High Quality Groundwater Data Isn’t Always Easy or Cheap, But It Is Necessary

Sep 14, 2016 at 4:00pm

Janny Choy, Research Analyst, Water in the West

Groundwater’s importance to California extends far beyond wine grapes; it provides up to 60 percent of the total water supply in a dry year.  But after decades of groundwater reliance and insufficient recharge of water back into the ground, many such basins around California are overtapped.  It doesn’t help that groundwater is inherently hard to see, measure and understand.
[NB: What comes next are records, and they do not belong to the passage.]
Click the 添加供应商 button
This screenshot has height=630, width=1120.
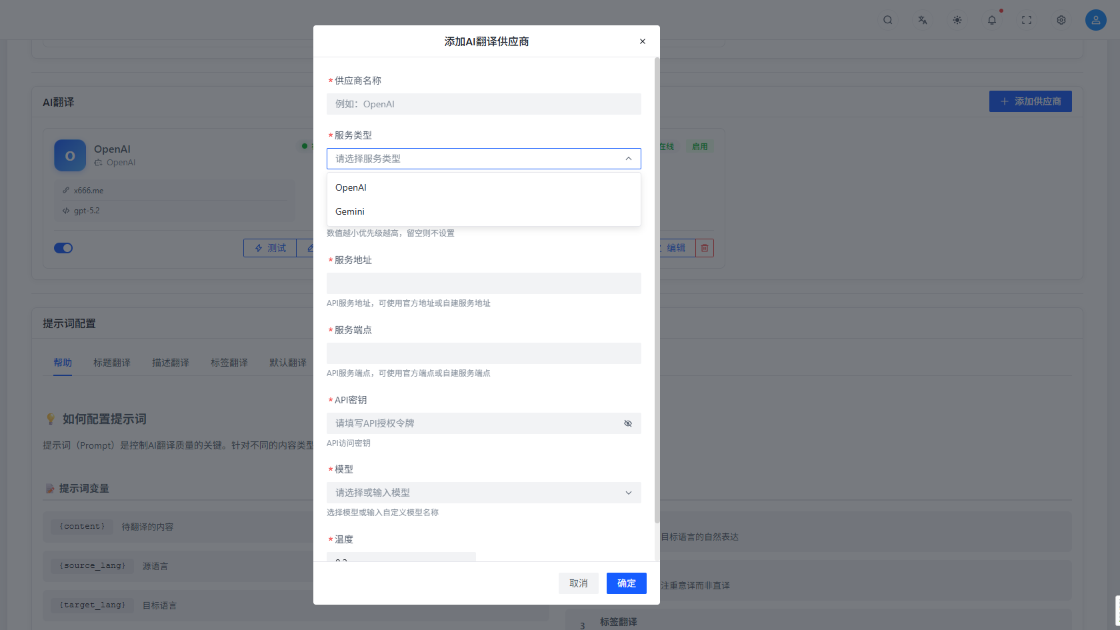pos(1030,101)
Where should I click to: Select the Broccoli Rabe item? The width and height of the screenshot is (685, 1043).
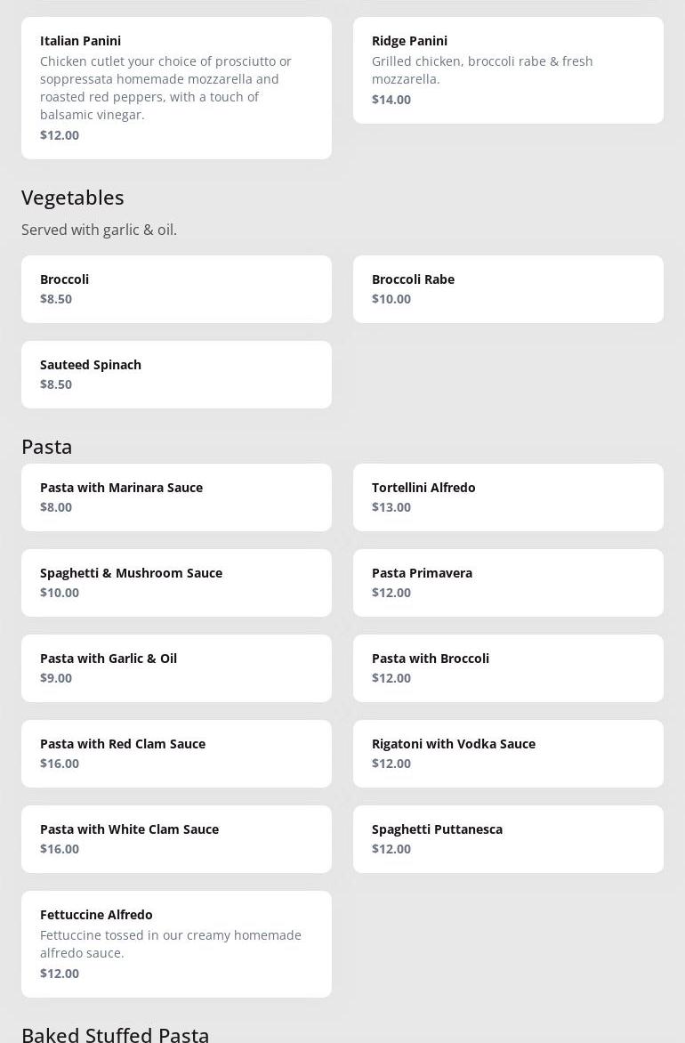(x=508, y=288)
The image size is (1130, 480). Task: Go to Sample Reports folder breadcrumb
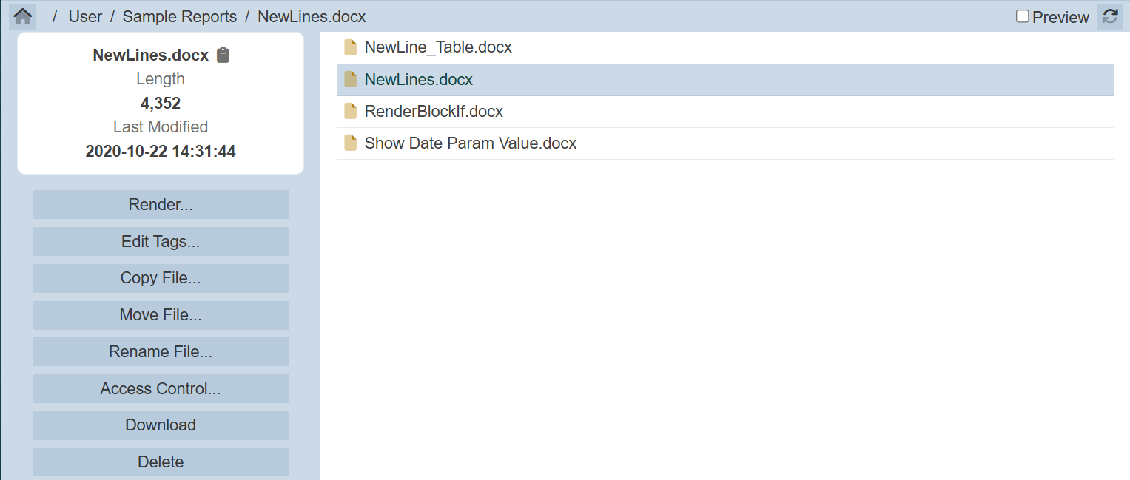point(180,17)
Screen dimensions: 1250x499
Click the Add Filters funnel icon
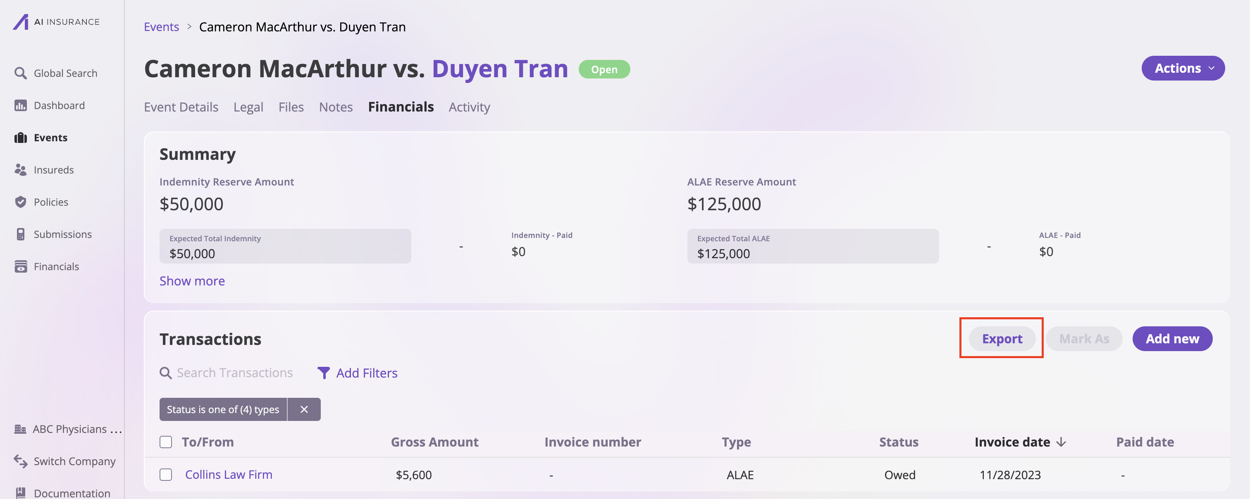tap(324, 373)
Passage of the Sustainable Groundwater Management Act (SGMA) in 2014 provided a framework to manage groundwater in California by requiring newly designated agencies to create plans to guide each groundwater basin to sustainability.  To implement SGMA, the California Department of Water Resources (DWR) recently released emergency regulationsthat will help local agencies shape the plans. 

But creating a good plan is only the start.  Monitoring is key to a successful outcome. One basic and crucial piece of information that must be gathered is groundwater elevations, or levels. Knowing if aquifer elevations are increasing, decreasing or stable, and where this is happening, alerts managers to the potential for a variety of problems and highlights where management efforts need to be focused. It is hard to overstate how fundamentally important groundwater levels data are to understanding aquifer health. 

DWR’s draft regulations underscore the importance of groundwater levels by calling for “a sufficient density of monitoring wells capable of collecting representative measurements through depth discrete perforated intervals to adequately characterize the potentiometric surface for each of the principal aquifers.”  This basically means having enough monitoring wells for each main aquifer in order to determine groundwater levels.  Understanding the health of each of the different aquifers in a system requires measuring each aquifer separately. This is what a dedicated monitoring well does: it is targeted and screened to a specific aquifer.

While simple in concept, developing a robust system of monitoring wells is not easy or cheap. Dedicated monitoring wells are expensive: one could easily run between $100,000 to $200,000.  Many groundwater basins in California have multiple aquifers at depth, which means that developing a dedicated monitoring well requires drilling separate wells “screened” or perforated to measure conditions for each aquifer.